◆ What you have to do:
Each line from the one containing "Instruction: Click the fit page width icon" through the last line of the entries below is to be transcribed exactly. Nothing else belongs in the reply.

(Collected data entries)
::::::::

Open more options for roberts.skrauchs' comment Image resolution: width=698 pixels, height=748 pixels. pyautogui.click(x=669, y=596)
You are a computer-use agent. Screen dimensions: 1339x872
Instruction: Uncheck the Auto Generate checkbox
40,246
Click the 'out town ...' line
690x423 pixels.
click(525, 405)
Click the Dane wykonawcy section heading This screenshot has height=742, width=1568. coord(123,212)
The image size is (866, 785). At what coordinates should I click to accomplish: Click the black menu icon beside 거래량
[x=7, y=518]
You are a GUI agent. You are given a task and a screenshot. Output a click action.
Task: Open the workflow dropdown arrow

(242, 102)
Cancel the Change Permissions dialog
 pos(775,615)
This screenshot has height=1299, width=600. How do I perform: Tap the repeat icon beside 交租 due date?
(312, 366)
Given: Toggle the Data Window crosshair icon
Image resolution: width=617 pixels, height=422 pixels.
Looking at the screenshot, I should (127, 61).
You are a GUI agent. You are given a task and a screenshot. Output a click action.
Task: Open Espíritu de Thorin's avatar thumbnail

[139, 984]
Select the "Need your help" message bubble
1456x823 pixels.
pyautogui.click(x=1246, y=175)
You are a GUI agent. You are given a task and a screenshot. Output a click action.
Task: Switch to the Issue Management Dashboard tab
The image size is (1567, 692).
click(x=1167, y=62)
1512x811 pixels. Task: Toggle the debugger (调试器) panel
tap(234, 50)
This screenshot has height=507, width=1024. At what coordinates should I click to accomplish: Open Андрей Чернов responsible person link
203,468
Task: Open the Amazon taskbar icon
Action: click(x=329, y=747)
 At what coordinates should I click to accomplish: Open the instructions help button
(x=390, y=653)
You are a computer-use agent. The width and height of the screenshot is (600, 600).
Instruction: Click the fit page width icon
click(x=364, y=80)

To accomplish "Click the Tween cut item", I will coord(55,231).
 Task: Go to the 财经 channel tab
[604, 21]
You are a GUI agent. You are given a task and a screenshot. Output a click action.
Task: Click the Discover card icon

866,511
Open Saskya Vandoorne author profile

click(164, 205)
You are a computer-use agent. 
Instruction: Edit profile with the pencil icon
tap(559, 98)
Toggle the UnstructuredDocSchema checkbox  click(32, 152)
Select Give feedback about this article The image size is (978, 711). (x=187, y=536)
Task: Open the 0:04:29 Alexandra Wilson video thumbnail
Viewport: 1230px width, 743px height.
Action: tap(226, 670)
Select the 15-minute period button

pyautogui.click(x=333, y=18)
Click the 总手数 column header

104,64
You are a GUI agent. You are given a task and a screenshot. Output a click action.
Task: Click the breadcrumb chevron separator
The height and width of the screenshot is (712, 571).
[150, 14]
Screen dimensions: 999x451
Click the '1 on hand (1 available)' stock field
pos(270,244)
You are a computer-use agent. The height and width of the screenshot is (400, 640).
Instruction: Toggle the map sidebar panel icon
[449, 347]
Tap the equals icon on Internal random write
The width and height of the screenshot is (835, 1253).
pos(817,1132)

::::::::

◆ Response box:
Instruction: Click the fit page width icon
click(x=364, y=80)

To accomplish "Click the Tween cut item", I will coord(55,231).
 Task: Go to the 财经 channel tab
[604, 21]
You are a GUI agent. You are given a task and a screenshot. Output a click action.
Task: Click the Discover card icon

866,511
Open Saskya Vandoorne author profile

click(164, 205)
You are a computer-use agent. 
Instruction: Edit profile with the pencil icon
tap(559, 98)
Toggle the UnstructuredDocSchema checkbox  click(32, 152)
Select Give feedback about this article The image size is (978, 711). (x=187, y=536)
Task: Open the 0:04:29 Alexandra Wilson video thumbnail
Viewport: 1230px width, 743px height.
Action: tap(226, 670)
Select the 15-minute period button

pyautogui.click(x=333, y=18)
Click the 总手数 column header

104,64
You are a GUI agent. You are given a task and a screenshot. Output a click action.
Task: Click the breadcrumb chevron separator
The height and width of the screenshot is (712, 571).
[150, 14]
Screen dimensions: 999x451
Click the '1 on hand (1 available)' stock field
pos(270,244)
You are a computer-use agent. The height and width of the screenshot is (400, 640).
Instruction: Toggle the map sidebar panel icon
[449, 347]
Tap the equals icon on Internal random write
The width and height of the screenshot is (835, 1253).
pos(817,1132)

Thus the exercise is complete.